━━━ PASSAGE TO READ ━━━

This extensibility should not be confused with the extensibility of the
other standard search trees in terms of the data they can handle. For
example, PostgreSQL supports extensible B-trees
and hash indexes. That means that you can use
PostgreSQL to build a B-tree or hash over any
data type you want. But B-trees only support range predicates
(<, =, >),
and hash indexes only support equality queries.
So if you index, say, an image collection with a
PostgreSQL B-tree, you can only issue queries
such as is imagex equal to imagey
, is imagex less
than imagey
and is imagex greater than imagey
.
Depending on how you define equals
, less than
and greater than
in this context, this could be useful.
However, by using a GiST based index, you could create
ways to ask domain-specific questions, perhaps find all images of
horses
or find all over-exposed images
.
All it takes to get a GiST access method up and running
is to implement several user-defined methods, which define the behavior of
keys in the tree. Of course these methods have to be pretty fancy to
support fancy queries, but for all the standard queries (B-trees,
R-trees, etc.) they're relatively straightforward. In short,
GiST combines extensibility along with generality, code
reuse, and a clean interface.
There are five methods that an index operator class for
GiST must provide, and six that are optional.
Correctness of the index is ensured
by proper implementation of the same, consistent
and union methods, while efficiency (size and speed) of the
index will depend on the penalty and picksplit
methods.

━━━

(JOB A)
Say whether each of these statements agrees with the passage on GiST indexes: (i) PostgreSQL B-trees support range predicates; (ii) hash indexes support range queries; (iii) a GiST operator class must provide six methods. Answer yes or no for each, quoting the deciding words of the passage.

━━━ THE RECORDS ━━━

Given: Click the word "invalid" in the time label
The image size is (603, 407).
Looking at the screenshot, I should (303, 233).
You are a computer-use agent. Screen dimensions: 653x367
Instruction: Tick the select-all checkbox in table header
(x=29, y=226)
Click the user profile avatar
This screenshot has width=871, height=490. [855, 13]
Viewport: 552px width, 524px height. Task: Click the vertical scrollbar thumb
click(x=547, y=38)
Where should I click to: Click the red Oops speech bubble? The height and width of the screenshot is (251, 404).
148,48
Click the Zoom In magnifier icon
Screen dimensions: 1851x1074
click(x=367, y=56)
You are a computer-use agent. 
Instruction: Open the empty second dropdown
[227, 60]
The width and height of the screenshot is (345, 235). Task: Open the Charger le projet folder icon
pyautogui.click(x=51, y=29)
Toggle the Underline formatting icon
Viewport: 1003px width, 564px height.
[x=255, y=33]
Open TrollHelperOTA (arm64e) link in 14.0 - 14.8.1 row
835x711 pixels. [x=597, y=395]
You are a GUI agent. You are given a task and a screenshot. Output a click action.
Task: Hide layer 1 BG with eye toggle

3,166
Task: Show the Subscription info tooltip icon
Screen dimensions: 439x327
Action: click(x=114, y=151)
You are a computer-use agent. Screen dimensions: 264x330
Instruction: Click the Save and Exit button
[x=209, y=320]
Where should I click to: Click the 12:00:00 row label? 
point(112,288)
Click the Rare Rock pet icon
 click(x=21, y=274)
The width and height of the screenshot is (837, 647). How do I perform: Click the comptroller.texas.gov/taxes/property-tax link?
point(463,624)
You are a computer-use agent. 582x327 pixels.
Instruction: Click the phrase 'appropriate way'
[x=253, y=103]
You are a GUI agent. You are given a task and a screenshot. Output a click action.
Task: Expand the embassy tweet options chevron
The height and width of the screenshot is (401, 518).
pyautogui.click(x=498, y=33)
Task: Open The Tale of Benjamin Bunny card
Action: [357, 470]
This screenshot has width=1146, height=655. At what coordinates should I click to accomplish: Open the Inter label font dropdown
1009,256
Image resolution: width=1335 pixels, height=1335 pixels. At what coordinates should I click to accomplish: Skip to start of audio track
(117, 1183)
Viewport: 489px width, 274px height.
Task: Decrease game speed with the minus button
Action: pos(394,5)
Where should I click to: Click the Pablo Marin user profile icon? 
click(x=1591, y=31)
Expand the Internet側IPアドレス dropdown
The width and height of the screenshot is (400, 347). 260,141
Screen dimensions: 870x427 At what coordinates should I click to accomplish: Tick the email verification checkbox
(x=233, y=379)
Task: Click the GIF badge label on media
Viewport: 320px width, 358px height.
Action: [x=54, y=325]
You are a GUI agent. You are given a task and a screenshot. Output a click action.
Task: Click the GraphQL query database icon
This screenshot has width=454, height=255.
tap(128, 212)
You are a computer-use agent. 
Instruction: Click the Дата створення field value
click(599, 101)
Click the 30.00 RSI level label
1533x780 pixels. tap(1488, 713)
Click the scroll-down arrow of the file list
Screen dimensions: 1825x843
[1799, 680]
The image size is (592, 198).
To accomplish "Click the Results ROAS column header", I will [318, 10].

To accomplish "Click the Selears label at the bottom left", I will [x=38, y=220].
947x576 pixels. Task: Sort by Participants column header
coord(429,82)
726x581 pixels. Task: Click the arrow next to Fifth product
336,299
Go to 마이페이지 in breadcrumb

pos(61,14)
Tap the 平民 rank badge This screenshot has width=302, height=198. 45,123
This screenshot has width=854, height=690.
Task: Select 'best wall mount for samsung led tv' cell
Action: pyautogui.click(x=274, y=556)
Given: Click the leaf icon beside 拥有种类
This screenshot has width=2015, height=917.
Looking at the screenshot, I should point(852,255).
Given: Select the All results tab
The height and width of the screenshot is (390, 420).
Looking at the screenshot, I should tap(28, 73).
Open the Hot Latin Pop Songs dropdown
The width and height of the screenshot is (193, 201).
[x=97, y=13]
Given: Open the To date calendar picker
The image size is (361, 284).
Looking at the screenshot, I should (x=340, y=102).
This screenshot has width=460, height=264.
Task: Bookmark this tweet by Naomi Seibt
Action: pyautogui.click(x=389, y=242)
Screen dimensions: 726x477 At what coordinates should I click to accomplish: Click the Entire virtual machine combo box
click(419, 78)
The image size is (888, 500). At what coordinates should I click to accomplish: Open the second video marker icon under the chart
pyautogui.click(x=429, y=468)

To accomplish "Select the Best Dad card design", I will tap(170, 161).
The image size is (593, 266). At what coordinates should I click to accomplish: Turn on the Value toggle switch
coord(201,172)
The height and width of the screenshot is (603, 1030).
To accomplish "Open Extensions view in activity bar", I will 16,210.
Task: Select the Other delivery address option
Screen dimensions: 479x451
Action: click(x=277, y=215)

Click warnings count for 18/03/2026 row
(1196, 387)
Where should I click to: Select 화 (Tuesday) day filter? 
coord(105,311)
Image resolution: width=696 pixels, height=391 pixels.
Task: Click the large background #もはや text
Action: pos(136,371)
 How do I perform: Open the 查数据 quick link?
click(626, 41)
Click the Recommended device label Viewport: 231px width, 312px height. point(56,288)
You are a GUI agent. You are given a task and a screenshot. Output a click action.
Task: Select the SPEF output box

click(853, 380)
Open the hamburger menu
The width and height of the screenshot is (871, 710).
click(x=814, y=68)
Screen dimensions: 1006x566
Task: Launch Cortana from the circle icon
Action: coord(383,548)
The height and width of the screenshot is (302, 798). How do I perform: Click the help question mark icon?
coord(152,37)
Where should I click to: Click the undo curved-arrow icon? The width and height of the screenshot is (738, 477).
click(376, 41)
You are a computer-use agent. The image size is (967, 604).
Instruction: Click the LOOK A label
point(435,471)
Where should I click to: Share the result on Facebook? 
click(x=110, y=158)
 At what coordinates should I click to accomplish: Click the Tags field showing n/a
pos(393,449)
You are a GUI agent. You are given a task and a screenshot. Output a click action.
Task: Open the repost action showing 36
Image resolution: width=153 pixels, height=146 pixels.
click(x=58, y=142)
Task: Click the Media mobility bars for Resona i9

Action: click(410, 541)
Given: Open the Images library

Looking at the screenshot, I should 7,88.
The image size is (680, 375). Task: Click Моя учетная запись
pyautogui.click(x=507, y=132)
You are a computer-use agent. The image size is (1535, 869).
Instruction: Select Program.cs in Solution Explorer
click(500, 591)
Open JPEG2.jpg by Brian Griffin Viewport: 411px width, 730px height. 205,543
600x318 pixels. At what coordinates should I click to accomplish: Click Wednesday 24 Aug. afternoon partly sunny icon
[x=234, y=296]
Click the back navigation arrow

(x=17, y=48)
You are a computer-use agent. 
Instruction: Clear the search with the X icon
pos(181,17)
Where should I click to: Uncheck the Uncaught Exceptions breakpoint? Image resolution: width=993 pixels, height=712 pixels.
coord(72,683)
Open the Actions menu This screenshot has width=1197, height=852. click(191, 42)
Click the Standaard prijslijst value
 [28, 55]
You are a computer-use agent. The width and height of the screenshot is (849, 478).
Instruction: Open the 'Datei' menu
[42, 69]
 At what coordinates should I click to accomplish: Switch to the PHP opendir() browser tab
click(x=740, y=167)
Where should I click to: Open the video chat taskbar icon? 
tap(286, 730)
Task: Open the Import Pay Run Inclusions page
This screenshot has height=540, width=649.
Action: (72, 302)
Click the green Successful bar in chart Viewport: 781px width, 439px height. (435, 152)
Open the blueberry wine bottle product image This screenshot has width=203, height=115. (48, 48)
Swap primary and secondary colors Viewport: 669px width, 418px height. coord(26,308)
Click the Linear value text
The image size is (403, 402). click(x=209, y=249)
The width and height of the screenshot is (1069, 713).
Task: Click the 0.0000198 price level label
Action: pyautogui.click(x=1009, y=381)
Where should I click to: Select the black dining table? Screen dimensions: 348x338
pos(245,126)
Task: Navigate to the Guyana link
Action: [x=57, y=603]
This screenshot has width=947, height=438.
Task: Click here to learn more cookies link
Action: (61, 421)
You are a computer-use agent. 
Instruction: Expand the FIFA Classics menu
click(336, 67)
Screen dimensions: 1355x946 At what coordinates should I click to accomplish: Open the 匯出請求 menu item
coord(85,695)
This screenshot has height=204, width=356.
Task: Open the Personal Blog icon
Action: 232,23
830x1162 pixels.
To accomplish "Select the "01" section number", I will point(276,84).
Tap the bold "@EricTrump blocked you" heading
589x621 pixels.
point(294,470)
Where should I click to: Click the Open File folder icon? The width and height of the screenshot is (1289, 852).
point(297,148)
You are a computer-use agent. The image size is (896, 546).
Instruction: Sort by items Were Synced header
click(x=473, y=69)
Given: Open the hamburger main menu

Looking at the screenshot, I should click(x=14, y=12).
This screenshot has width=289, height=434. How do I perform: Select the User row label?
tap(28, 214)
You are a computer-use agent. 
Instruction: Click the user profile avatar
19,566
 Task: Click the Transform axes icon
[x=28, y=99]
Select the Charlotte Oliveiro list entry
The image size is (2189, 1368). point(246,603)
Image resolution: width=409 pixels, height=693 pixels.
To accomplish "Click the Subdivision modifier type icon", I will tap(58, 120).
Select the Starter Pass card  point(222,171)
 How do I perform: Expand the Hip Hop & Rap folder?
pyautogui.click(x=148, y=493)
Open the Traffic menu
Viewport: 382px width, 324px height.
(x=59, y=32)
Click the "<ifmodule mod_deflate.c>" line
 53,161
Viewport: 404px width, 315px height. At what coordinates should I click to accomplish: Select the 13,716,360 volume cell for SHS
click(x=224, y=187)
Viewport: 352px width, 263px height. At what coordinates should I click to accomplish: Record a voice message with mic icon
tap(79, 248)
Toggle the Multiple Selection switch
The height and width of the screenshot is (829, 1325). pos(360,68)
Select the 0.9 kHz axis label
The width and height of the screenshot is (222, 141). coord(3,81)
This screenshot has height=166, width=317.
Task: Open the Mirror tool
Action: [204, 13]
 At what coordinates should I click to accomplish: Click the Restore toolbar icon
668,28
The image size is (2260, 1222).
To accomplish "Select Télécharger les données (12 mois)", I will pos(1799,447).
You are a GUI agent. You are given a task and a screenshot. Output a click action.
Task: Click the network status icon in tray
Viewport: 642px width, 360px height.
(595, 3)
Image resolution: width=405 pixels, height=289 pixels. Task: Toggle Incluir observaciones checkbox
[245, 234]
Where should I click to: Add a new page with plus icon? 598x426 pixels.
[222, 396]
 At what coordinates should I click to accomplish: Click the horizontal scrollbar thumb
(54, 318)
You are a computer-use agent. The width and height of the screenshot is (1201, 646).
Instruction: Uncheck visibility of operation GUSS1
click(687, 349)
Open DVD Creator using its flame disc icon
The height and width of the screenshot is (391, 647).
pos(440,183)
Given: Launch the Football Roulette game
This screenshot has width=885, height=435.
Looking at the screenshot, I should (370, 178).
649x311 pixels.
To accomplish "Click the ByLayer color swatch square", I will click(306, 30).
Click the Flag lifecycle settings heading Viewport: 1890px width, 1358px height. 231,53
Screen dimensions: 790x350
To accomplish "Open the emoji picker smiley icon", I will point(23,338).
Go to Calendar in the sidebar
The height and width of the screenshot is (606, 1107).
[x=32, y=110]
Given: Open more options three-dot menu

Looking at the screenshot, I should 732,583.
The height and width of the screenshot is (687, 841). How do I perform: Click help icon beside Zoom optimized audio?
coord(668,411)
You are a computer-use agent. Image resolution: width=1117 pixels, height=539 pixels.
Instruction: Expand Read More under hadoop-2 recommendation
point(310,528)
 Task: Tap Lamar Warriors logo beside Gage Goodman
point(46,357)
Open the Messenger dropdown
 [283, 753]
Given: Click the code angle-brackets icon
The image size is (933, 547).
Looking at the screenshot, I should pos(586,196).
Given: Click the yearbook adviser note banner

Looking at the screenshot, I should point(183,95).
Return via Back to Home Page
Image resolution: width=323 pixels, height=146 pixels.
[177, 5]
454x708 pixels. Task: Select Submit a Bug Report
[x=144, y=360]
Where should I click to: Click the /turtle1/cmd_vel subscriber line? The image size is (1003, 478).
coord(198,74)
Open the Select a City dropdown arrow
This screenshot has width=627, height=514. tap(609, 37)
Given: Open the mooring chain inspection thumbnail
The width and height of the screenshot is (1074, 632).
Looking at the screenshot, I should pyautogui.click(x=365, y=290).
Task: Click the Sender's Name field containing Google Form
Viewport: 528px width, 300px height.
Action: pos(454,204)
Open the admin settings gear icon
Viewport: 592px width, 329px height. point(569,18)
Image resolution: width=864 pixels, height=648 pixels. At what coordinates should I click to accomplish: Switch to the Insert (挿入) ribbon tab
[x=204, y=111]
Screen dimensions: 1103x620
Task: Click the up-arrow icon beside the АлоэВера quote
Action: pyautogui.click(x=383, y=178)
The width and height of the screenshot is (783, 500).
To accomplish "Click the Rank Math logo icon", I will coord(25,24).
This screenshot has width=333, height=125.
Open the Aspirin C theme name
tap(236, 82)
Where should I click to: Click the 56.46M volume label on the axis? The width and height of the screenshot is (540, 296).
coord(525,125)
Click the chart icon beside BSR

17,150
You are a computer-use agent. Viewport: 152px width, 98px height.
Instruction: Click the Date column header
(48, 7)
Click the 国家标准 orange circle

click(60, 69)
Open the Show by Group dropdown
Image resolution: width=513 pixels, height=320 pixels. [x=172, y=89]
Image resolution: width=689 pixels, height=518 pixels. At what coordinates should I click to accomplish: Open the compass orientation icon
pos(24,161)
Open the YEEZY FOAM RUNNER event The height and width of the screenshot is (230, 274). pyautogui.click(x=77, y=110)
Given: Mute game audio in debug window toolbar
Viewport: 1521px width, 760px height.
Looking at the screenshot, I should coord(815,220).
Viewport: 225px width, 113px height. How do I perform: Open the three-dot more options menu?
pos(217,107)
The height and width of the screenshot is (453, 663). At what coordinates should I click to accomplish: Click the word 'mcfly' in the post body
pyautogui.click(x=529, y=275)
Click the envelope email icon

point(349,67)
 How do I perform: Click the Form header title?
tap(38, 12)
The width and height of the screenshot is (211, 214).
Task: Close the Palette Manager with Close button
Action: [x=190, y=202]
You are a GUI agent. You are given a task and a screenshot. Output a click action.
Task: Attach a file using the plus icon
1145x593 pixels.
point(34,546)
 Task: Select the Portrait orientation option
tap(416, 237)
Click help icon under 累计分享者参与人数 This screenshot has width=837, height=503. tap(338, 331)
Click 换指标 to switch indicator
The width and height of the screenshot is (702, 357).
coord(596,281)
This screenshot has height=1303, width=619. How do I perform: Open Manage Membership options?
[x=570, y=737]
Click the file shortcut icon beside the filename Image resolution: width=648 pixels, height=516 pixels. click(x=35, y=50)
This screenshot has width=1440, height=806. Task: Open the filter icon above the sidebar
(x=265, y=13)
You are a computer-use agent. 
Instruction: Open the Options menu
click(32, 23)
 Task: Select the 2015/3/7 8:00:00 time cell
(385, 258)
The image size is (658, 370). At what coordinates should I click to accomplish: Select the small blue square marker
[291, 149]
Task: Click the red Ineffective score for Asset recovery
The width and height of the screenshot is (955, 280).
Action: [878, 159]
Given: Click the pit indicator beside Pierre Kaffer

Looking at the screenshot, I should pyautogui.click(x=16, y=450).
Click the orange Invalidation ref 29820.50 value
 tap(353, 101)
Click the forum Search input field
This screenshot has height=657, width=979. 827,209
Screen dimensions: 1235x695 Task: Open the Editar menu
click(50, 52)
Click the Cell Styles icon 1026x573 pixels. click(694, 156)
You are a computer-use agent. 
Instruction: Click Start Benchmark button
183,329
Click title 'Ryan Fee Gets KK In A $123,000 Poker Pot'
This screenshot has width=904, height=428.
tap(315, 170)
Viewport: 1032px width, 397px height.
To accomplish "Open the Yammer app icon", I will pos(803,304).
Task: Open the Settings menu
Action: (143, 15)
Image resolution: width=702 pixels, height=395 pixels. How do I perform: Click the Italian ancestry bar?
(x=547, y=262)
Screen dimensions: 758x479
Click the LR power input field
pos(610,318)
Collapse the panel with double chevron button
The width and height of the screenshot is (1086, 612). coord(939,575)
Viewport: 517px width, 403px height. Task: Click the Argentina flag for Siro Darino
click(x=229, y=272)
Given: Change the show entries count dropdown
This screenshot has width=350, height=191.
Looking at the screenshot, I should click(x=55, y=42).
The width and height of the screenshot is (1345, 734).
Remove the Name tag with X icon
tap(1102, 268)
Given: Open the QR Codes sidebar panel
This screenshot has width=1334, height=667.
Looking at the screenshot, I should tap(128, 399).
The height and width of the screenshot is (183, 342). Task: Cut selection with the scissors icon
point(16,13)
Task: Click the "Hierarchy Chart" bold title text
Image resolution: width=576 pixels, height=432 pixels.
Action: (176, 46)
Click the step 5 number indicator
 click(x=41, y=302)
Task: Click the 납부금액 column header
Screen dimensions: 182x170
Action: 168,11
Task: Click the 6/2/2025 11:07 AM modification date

━━━

(JOB B)
Write out the records word for word, from their first line through the line holding "835x711 pixels. [x=597, y=395]", inclusive.

(EXERCISE RESULT A)
(i) Yes: "But B-trees only support range predicates"
(ii) No: "hash indexes only support equality queries"
(iii) No: "There are five methods that an index operator class for GiST must provide, and six that are optional."

(EXERCISE RESULT B)
Given: Click the word "invalid" in the time label
The image size is (603, 407).
Looking at the screenshot, I should (303, 233).
You are a computer-use agent. Screen dimensions: 653x367
Instruction: Tick the select-all checkbox in table header
(x=29, y=226)
Click the user profile avatar
This screenshot has width=871, height=490. [855, 13]
Viewport: 552px width, 524px height. Task: Click the vertical scrollbar thumb
click(x=547, y=38)
Where should I click to: Click the red Oops speech bubble? The height and width of the screenshot is (251, 404).
148,48
Click the Zoom In magnifier icon
Screen dimensions: 1851x1074
click(x=367, y=56)
You are a computer-use agent. 
Instruction: Open the empty second dropdown
[227, 60]
The width and height of the screenshot is (345, 235). Task: Open the Charger le projet folder icon
pyautogui.click(x=51, y=29)
Toggle the Underline formatting icon
Viewport: 1003px width, 564px height.
[x=255, y=33]
Open TrollHelperOTA (arm64e) link in 14.0 - 14.8.1 row
835x711 pixels. [x=597, y=395]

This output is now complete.